Study Sheds Light on Calorie Burn
Weighted vests have long been one of the worst kept secrets in fitness and health. Use was limited to high level athletes who would constantly train with a weighted vest for performance-based goals. Studies back using weighted vests for athletic performance, with much research published in the Journal of Strength and Conditioning Research, the Journal of Applied Physiology and the Journal of Science and Medicine in Sport. But what about the rest of the population? Studies have shown that walking with a weight vest can build bone density for people with osteoporosis. In addition, new studies show the benefits of using weighted vests for weight loss for the general population.
A new study by Claes Ohlsson from Eclinical Medicine sought to answer how daily usage of a weighted vest can affect weight loss. His work centered around an obese population, with two different groups. One using a light weighted vest of 1 pound, and one group using 10 percent of their body weight. The results were astounding. His study found that using a weighted vest for 8 hours a day significantly improved weight loss for each subject. The results also showed that the group who used 10 percent of their body weight lost more weight than the group who only used a pound. This concept intuitively makes sense. If someone works harder over a longer period of time, they will burn calories. In the next few years science will continue to advance and dig up more evidence backing weighted vests for fat loss and for athletic performance. This has been the case across the field, as Exercise Science has only been around for 50 years. There is a limited but growing number of weight vest studies.
This leads to the question of what a weighted vest should look like. There are many options on the market, so finding the correct one for a specific need is paramount. First and foremost, fit needs to be considered. Whether you want to perform at a high level or lose weight, a vest should feel comfortable. It should be snug enough that the weighted vest doesn’t bounce while also comfortable enough that it doesn’t bother someone to wear. An athlete should be a more focused on the snugness so that the weight doesn’t bounce during exercise. Meanwhile those who want to lose weight would benefit from a slightly more comfortable fit.

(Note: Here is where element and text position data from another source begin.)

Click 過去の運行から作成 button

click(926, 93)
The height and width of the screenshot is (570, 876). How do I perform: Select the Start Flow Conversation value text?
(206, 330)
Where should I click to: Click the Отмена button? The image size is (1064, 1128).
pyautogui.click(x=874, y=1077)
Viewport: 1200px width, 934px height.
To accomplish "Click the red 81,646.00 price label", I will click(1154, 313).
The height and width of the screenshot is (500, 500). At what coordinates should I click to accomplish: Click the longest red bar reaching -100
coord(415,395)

After figuring out what weighted vest fits correctly, the next question should be how much weight should the vest consist of. As with everything in fitness the answer depends on the situation. Most athletes will use a vest for speed and agility work. Although extra load helps, too much added on will hinder a movement pattern. This same concept applies with those interested in weight loss. The vest needs to have a high load as the studied showed, but still must be manageable. It would be terribly uncomfortable to wear an extra 50 pounds all day, but 10 or 20 would be completely fine.
As with everything in fitness, science is the slowest part of the process. Studies must be backed by multiple trials, multiple volunteers and sort out any confounding variables. This process takes time. Trust the high-level performers and let the science catch up. Just like science is starting to do with weighted vests.